Among the contributions the Western as a film genre has made to popular culture is the idea of white hats versus black hats. Of course, the idea of good versus evil is as old as time, but the Western signified it with hat color. 

It takes little imagination to see the usefulness of the symbolism in early silent films—The Great Train Robbery (1903) may have been the first to apply the convention—and the tradition stuck. 

When considering what piece of cowboy gear best embodies the value of integrity, the white hat is the easy winner. But whose white hat? Tom Mix, Gene Autry, or Roy Rogers would all be solid picks. The characters of John Wayne provide an interesting study in hat color choices (Wil Andersen of The Cowboys (1972) wore a white hat, Ethan Edwards of The Searchers (1956), black).

The most iconic hat in cowboy culture—white or black—though, is that of Augustus McCrae in Lonesome Dove (1989). 

Not only did the hat itself inspire a renewed interest in a particular crease (the “Gus” has sustained itself for 20 years now), the man who wore it is a solid example of integrity in this world. 

Of course, Gus had his failings, call them stains on the silverbelly—and he admits them. But he never failed to do the right thing in tough situations. 

When Lorena Wood was taken captive by Blue Duck, Gus knew the horror she would endure. He knew she had little chance of survival. He knew the odds of not only finding her, but surviving a rescue attempt were slim to none. But leaving her to Blue Duck’s torture was wrong, and Gus’s character required him to do the right thing.

Even more poignant was the hanging of Jake Spoon. After the Suggs brothers were hung, Gus, Call, Deets, and Pea Eye could have easily cut their old friend Jake down and forgotten the whole mess. But for Gus, right and wrong were as clear as black and white. 

In the novel, he tells Jake, “Ride with an outlaw, die with him. I admit it’s a harsh code. But you rode on the other side long enough to know how it works. I’m sorry you crossed the line, though.”
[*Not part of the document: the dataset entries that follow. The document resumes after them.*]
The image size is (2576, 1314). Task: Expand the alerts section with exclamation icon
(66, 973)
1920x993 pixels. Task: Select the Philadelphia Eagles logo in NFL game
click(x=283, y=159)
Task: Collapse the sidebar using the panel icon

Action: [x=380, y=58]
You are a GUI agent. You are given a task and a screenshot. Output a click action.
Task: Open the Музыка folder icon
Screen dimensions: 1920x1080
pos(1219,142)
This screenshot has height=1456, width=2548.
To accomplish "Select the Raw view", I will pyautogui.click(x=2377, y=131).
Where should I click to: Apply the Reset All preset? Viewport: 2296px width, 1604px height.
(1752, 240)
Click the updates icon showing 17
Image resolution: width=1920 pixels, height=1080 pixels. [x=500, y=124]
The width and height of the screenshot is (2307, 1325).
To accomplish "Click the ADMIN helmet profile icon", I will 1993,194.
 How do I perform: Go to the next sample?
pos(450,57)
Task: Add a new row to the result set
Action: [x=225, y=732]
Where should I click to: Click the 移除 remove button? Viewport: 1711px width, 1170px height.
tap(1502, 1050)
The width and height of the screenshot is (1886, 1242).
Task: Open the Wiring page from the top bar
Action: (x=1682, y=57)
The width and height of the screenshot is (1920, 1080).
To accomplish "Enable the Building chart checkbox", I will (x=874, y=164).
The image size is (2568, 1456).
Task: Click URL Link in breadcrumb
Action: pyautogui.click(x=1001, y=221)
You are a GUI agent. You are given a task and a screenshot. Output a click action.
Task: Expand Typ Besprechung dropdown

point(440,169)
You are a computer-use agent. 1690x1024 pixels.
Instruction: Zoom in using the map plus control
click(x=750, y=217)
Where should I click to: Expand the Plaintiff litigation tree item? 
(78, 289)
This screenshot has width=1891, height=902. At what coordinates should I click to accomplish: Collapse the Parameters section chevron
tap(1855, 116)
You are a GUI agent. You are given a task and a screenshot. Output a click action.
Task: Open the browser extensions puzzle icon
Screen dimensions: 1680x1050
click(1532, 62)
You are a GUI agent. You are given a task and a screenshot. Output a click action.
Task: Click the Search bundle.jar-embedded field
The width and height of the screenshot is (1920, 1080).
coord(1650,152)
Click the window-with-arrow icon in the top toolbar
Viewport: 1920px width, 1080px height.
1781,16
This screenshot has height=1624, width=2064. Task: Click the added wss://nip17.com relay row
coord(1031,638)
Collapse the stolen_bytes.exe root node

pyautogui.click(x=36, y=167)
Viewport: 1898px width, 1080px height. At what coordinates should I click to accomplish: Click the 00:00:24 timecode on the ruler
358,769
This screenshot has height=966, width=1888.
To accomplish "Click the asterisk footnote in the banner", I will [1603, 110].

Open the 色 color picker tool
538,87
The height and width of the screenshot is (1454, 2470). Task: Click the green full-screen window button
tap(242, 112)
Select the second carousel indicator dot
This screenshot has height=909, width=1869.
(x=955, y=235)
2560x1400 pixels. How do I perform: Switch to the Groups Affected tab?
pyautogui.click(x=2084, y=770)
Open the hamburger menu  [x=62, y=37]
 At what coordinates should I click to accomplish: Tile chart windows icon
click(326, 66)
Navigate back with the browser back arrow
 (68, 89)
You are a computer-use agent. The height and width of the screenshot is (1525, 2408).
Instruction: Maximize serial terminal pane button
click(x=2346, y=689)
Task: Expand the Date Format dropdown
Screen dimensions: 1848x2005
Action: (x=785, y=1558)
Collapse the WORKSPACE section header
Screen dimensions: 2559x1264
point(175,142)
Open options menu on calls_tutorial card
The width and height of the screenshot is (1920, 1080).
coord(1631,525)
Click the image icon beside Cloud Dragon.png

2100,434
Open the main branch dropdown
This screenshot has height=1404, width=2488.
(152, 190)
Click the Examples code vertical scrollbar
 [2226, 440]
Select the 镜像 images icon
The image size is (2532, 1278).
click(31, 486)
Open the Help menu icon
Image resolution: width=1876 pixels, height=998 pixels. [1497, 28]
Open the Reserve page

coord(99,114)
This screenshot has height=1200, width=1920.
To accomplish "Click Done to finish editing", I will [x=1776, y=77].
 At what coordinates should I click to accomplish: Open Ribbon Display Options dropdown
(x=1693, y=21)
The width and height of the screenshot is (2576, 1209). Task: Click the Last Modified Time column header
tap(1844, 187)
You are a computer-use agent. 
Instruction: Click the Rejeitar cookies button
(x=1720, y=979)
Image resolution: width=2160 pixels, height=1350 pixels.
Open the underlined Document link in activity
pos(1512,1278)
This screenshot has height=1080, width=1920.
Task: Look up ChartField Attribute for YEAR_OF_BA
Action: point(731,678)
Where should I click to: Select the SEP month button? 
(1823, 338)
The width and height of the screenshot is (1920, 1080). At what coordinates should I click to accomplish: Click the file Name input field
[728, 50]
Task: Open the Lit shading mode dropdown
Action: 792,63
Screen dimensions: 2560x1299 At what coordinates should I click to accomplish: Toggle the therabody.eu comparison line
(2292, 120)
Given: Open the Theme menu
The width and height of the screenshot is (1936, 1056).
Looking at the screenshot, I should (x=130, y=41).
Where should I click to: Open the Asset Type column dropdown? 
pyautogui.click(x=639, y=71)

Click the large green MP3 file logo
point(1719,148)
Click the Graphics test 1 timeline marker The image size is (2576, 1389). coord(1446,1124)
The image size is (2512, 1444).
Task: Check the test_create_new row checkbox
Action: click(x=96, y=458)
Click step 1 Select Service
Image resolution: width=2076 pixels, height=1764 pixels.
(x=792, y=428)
Gus continues to demonstrate his integrity by telling Newt that Call is his father. He clearly wants the situation resolved truthfully. Even on his deathbed, he implores Call to do right by his son. 

After Gus’s death, as Call transports his body back from Montana to Texas, the hat remains with him until Nebraska, where the love of his life, Clara, takes the hat and the symbol of Gus’s integrity remains.